▼

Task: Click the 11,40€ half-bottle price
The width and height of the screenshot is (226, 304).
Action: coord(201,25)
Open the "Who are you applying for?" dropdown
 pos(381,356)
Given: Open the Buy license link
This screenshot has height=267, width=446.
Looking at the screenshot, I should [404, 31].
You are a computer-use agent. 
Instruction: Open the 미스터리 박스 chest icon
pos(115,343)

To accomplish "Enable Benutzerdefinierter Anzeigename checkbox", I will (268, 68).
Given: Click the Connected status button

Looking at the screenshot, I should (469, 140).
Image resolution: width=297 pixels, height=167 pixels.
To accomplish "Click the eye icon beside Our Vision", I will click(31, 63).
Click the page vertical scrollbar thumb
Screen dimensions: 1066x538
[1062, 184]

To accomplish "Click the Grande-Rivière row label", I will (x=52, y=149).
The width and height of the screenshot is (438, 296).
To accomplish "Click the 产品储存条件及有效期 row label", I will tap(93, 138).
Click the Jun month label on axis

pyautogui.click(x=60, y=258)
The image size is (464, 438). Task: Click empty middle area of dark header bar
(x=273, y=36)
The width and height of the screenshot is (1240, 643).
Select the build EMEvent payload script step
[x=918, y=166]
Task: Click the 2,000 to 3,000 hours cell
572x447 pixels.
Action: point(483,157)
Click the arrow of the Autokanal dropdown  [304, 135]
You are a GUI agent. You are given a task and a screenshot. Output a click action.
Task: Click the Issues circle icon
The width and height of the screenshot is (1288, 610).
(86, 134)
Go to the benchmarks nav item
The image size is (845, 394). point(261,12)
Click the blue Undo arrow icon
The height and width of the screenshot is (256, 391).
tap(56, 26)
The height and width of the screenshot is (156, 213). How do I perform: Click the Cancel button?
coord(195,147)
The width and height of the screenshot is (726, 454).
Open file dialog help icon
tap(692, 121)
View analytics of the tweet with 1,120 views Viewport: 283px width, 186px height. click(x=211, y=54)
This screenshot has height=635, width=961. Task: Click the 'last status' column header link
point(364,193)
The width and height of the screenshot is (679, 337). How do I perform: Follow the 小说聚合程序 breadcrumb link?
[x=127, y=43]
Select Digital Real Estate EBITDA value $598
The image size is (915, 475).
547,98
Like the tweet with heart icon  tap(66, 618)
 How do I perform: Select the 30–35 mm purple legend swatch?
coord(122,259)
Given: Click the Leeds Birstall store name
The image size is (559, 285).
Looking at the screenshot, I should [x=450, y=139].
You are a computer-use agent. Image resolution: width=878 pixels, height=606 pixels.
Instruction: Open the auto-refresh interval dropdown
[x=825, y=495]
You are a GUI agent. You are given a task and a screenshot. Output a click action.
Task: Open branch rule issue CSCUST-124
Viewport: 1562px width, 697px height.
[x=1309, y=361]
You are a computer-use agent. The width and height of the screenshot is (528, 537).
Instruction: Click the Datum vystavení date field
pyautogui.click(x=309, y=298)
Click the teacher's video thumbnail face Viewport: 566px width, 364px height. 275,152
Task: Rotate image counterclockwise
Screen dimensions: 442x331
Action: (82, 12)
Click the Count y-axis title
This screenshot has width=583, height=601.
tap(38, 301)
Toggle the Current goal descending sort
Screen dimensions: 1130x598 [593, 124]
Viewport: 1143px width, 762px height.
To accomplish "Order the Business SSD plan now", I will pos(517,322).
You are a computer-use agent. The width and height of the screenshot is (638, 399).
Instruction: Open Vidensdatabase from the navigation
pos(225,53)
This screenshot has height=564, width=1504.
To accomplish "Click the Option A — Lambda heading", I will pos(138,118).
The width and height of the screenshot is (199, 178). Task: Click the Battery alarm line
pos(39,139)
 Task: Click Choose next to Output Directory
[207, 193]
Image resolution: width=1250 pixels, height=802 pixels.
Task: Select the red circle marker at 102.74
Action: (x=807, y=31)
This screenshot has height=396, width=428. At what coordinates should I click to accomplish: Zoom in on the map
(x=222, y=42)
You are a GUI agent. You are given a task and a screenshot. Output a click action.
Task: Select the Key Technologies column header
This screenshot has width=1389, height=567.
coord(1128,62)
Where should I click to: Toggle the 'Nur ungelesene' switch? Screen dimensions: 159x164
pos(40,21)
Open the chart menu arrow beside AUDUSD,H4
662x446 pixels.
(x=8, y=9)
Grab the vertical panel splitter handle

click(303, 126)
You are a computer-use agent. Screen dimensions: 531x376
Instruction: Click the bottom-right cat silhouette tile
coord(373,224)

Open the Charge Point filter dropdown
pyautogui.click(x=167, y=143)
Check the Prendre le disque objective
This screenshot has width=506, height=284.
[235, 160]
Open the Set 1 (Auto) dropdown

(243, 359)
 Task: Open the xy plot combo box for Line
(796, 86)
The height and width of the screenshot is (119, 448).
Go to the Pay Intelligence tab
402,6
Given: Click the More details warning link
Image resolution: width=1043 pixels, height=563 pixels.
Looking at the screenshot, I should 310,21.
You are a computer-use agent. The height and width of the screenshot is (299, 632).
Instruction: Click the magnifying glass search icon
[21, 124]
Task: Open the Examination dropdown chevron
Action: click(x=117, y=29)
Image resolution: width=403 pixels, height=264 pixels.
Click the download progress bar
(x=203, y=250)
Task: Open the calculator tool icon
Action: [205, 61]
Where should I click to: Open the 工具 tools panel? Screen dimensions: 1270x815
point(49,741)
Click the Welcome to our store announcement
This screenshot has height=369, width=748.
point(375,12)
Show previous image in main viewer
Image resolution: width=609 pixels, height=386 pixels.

▲

## What the exercise asks
Format the rows above as a numbered list, from the line with "The image size is (464, 438)." up to and including the line with "Click the arrow", leaving out any blank lines.

## Result
1. The image size is (464, 438). Task: Click empty middle area of dark header bar
2. (x=273, y=36)
3. The width and height of the screenshot is (1240, 643).
4. Select the build EMEvent payload script step
5. [x=918, y=166]
6. Task: Click the 2,000 to 3,000 hours cell
7. 572x447 pixels.
8. Action: point(483,157)
9. Click the arrow of the Autokanal dropdown  [304, 135]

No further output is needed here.